HIV self-testing (or ‘home testing’) is likely to have an
important place in future global HIV strategies, but at the moment there are
significant gaps in the evidence base of how it may best be made available, to
which populations and with what kind of support. So while the World Health Organization
(WHO) has clearly signalled its enthusiasm for the approach, its
new guidance on HIV testing reviews what we know so far about self-testing but does not
actually recommend it.
The guidance was launched at the 8th International AIDS Society Conference on HIV Pathogenesis, Treatment
and Prevention (IAS 2015) in Vancouver, Canada, last week, where several self-testing studies were also
presented.
WHO defines HIV self-testing as “a process in which an
individual who wants to know his or her HIV status collects a specimen, performs
a test and interprets the result by him or herself, often in private”. It
states that HIV self-test results can be accurate, so long as appropriately
regulated test kits are used and the manufacturer’s instructions are carefully
followed. But a self-test cannot itself provide an HIV diagnosis, which would
require a confirmatory test at a health facility.
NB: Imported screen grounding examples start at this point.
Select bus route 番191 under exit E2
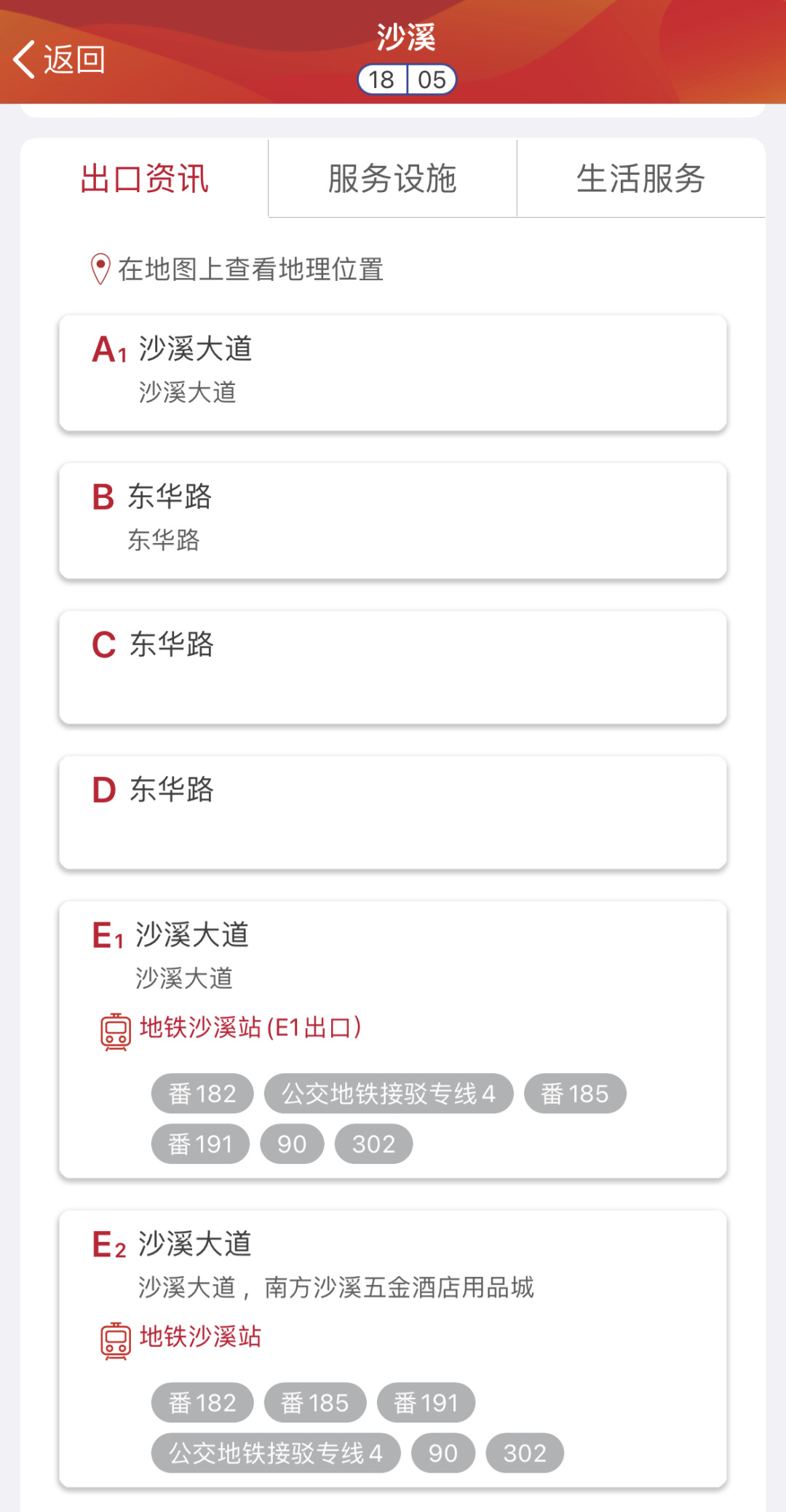This screenshot has height=1512, width=786. pyautogui.click(x=426, y=1403)
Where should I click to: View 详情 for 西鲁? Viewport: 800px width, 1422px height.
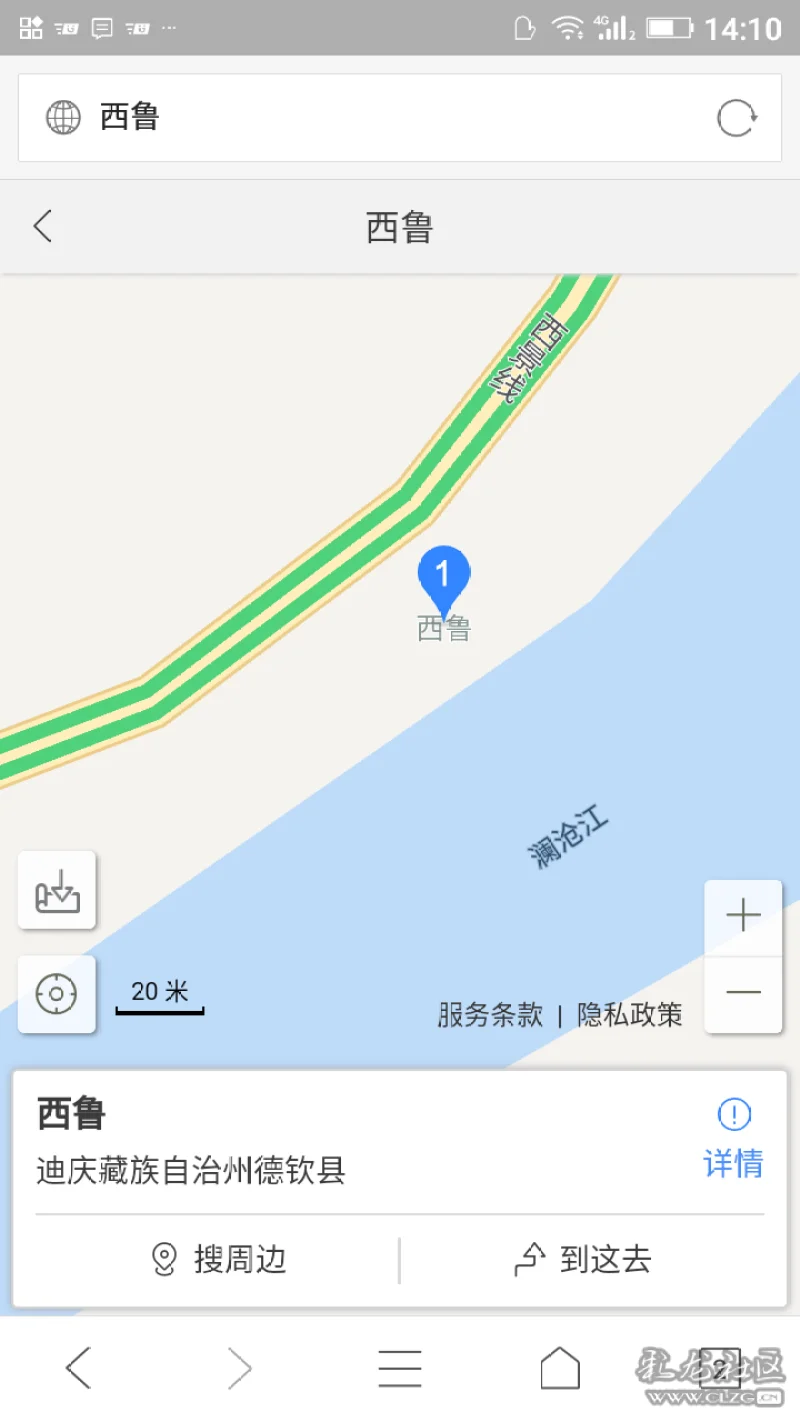(734, 1140)
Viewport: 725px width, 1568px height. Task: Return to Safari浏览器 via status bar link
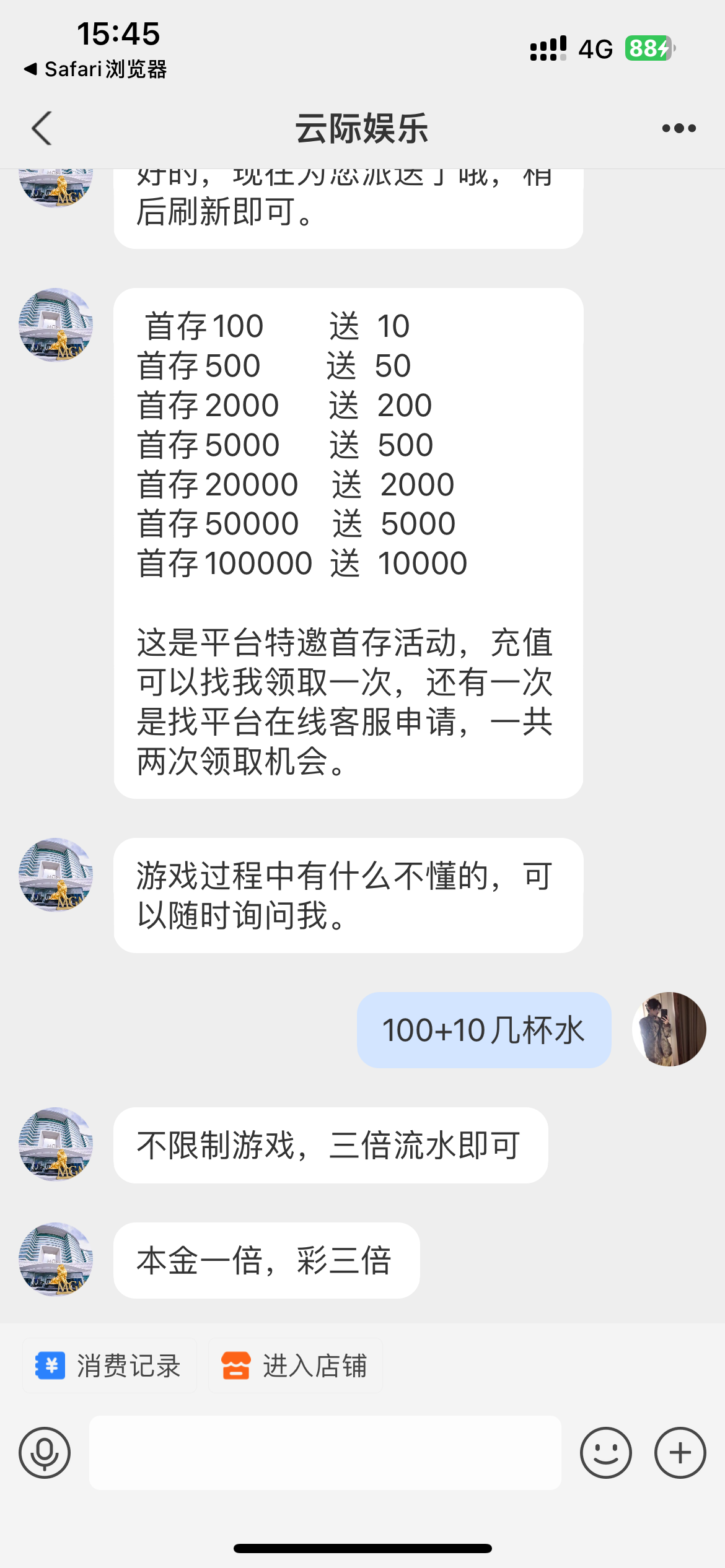click(x=96, y=69)
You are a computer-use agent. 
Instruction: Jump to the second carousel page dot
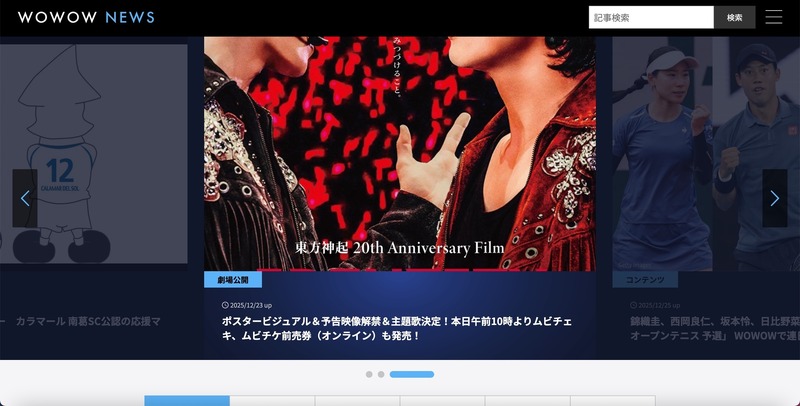pos(381,374)
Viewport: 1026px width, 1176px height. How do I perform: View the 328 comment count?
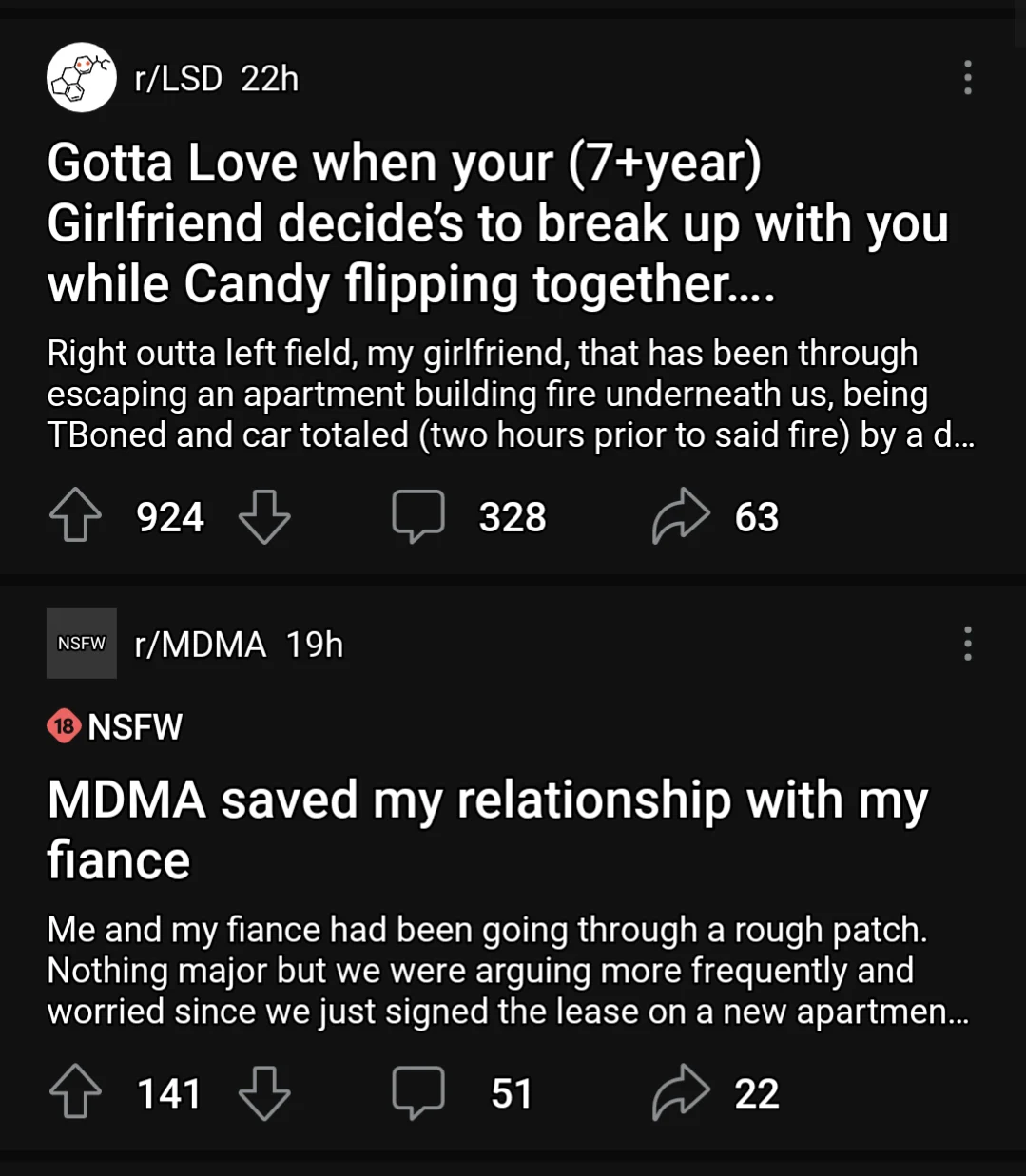pyautogui.click(x=510, y=516)
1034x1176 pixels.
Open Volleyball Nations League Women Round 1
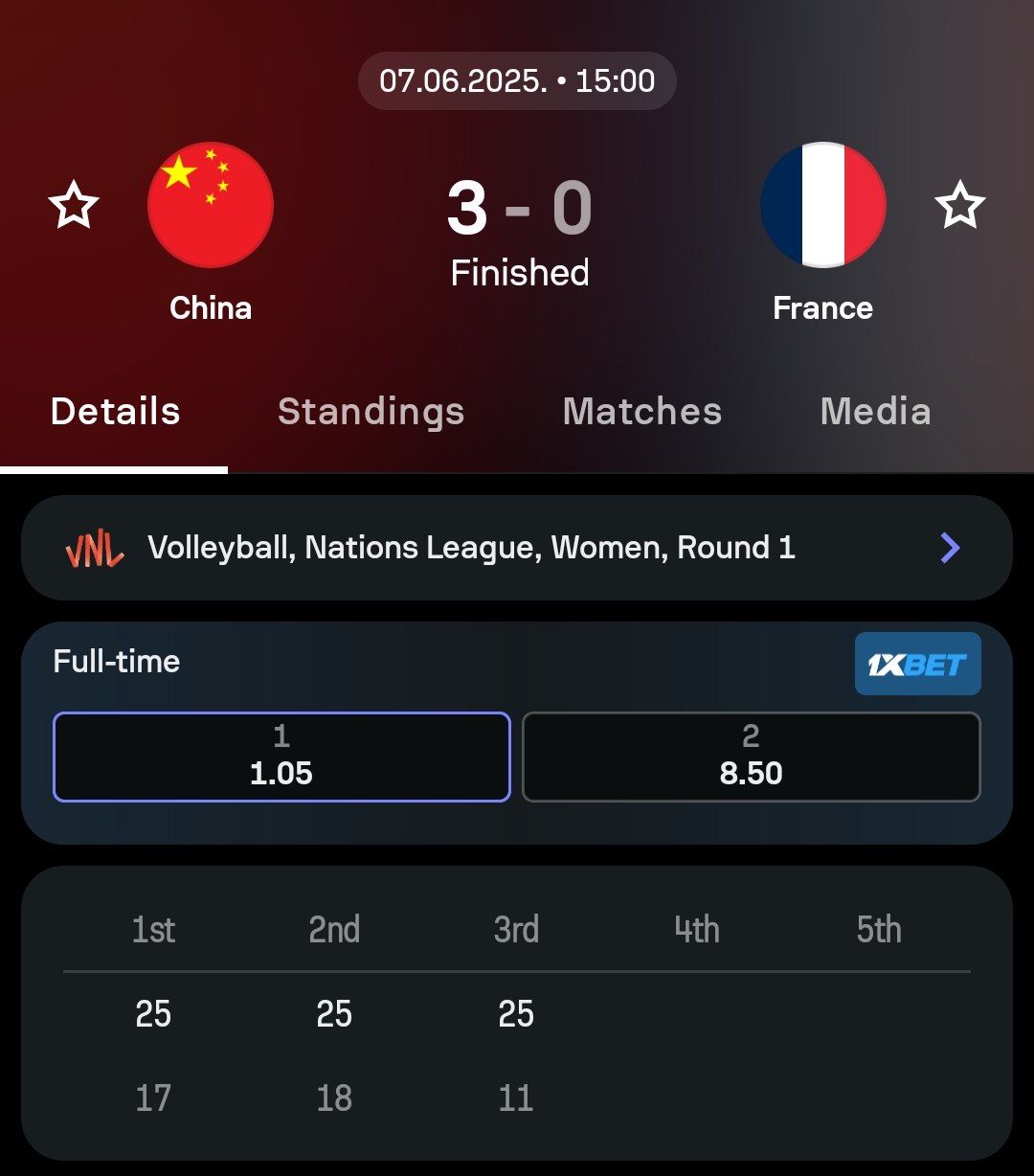[x=517, y=548]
WHO believes that by giving people the opportunity to test
discreetly and conveniently, HIV self-testing may increase the uptake of HIV
testing among people not reached by other HIV testing services, including many who have never taken a test. It describes several possibilities for ways in which
self-test kits could be delivered or distributed:
- Open-access:
over-the-counter in pharmacies or groceries, ordered from websites, or
distributed from vending machines.
- Semi-restricted
distribution by community health workers.
- More
restrictive distribution by health workers in clinical settings.
Taking the second or third approach, an additional option is
for a health worker to be present or available while the person takes the test.
They could offer support and linkage to care if needed. However, their presence
could undermine the attractiveness of self-testing for people who have concerns
about confidentiality, while clinic distribution is unlikely to reach people
reluctant to attend health facilities.
The uncertainty about the pros and cons of the different
approaches with different groups of people means that the World Health
Organization is not making recommendations for the moment. But “WHO is working
with collaborators to generate the evidence needed to issue recommendations and
additional guidance on this topic.”
An important evidence gap relates to implementation in
resource-limited settings with men who have sex with men, sex workers, people who inject drugs and other key populations. In places where pervasive
social stigma and concerns about confidentiality make health services difficult
to access, self-testing may have particular advantages for these groups in
terms of privacy and autonomy.
But Peter MacPherson of the Liverpool School of Tropical
Medicine said he was aware of 20 self-testing studies among the general
population in African countries, but only of six among key populations. There
are also few data on adolescents and older men, although HIV testing has low
uptake in all these groups.
Harsha Thirumurthy of the University of North Carolina described
a project which provided Kenyan women with self-testing kits for themselves and
encouraged them to distribute extra kits to people they knew. At antenatal and
postpartum clinics, women were given two extra kits, which they mostly passed
on to primary partners and to female friends. Sex workers attending a drop-in
centre were given four extra kits, which they mostly distributed to clients and
to primary partners.
The project succeeded in helping couples to test and brought
testing to men, who are generally hard to reach. Moreover, the proportion of
HIV-positive results was high: 5% in tests distributed by pregnant women and
15% in tests passed on by sex workers.
While self-tests may be used alone and in private, some
people choose to test in the presence of a friend or their partner.
Three-quarters of the test kits distributed by the Kenyan women were used while
they were in the room, with many couples testing together. This hadn’t been
suggested by the researchers.
Similarly, one quarter of transgender women offered
self-testing kits in San Francisco tested with someone else present. Sheri
Lippman of the University of California said that the qualitative data from
this project found that participants made difficult trade-offs between privacy
and support. There were concerns about confidentiality and stigma when
attending clinical settings, but social and emotional support remained
important, hence the value of having a close friend present when testing.
This was the first ever study of self-testing in transgender
women. In this highly marginalised population (many were homeless and sold sex),
almost all participants said that the tests were easy to use. Two-thirds would
prefer to use a self-test for their next HIV test but a price ticket above US$20 would be prohibitive.
The one key population for which there is a body of evidence
on self-testing is American gay men. David Katz of the University of Washington
added to this, outlining a study which randomised half a group of 230 gay men to have
self-testing kits available through the mail and the other half to just have
access to existing testing services. Those with access to self-testing tested
for HIV more frequently, with 76% testing at least every three months (as the
researchers had recommended), compared to 54% of those in the control group.
There were no differences in sexual behaviour.